Tren positif ini, menurut Joshua, menandakan semakin banyak warga yang berpartisipasi aktif dalam pengelolaan sampah dengan menyetorkan sampah terpilah ke fasilitas daur ulang yang disediakan.
Pemilahan Sampah Masih Menjadi Tantangan
Meskipun demikian, Joshua mengakui bahwa masih terdapat pekerjaan rumah besar dalam meningkatkan kualitas pemilahan sampah dari sumbernya. Ia menyoroti masih ditemukannya sampah plastik yang tercampur dengan tisu atau residu lainnya saat disetorkan ke Waste Station.
Kondisi tersebut, lanjutnya, sangat menyulitkan proses daur ulang. Material yang seharusnya memiliki nilai ekonomi menjadi tercemar dan akhirnya berubah menjadi residu yang tidak dapat diolah lebih lanjut.
“Harusnya botol plastik itu hanya botol plastik, tapi diisi tisu. Itu sudah susah dikeluarkan dan akhirnya jadi residu,” tuturnya.
Joshua menekankan pentingnya pemilahan sampah sejak dari tingkat rumah tangga.
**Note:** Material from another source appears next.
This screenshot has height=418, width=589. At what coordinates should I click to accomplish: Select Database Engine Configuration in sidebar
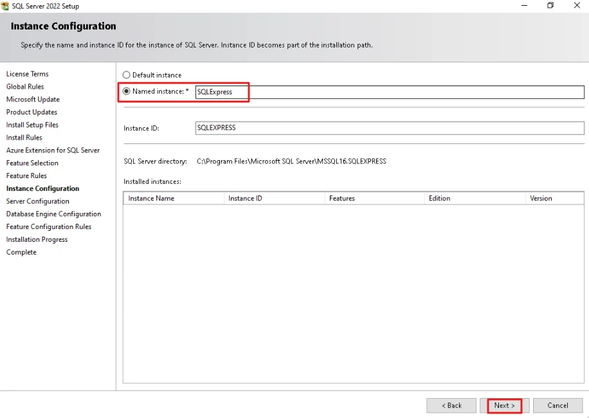click(x=54, y=214)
Langkah ini krusial untuk mengurangi beban pengelolaan di hilir, termasuk di Tempat Pemrosesan Akhir (TPA).
Konsep Waste Station memang dirancang untuk mendorong masyarakat menyetor sampah yang telah dipisahkan sejak awal. Tujuannya agar material yang masih memiliki nilai ekonomi dapat langsung masuk ke dalam rantai daur ulang.
Melengkapi Sistem Waste to Energy
Joshua menambahkan, kehadiran Waste Station dinilai mampu melengkapi rencana pemerintah dalam mendorong proyek Waste to Energy (WtE) atau pengolahan sampah menjadi energi.
Dalam skema ini, Waste Station berperan sebagai penyaring untuk memilah sampah yang masih dapat didaur ulang. Sementara itu, fasilitas WtE akan mengolah sampah residu bernilai rendah yang tidak dapat dimanfaatkan kembali.
Ia menegaskan bahwa kedua sistem ini seharusnya tidak dipertentangkan, melainkan dilihat sebagai komponen yang saling melengkapi dalam rantai pengelolaan sampah nasional, mengingat keduanya memiliki fungsi yang berbeda.
“Kalau Waste Station dan WtE berjalan bersama, sampah yang masuk ke WtE adalah sampah yang benar-benar tidak bisa didaur ulang. Jadi justru saling melengkapi,” kata Joshua.
Rekosistem berencana untuk terus menambah jumlah fasilitas Waste Station secara bertahap. Upaya ini dilakukan guna memperluas jangkauan akses masyarakat terhadap layanan pemilahan dan daur ulang sampah.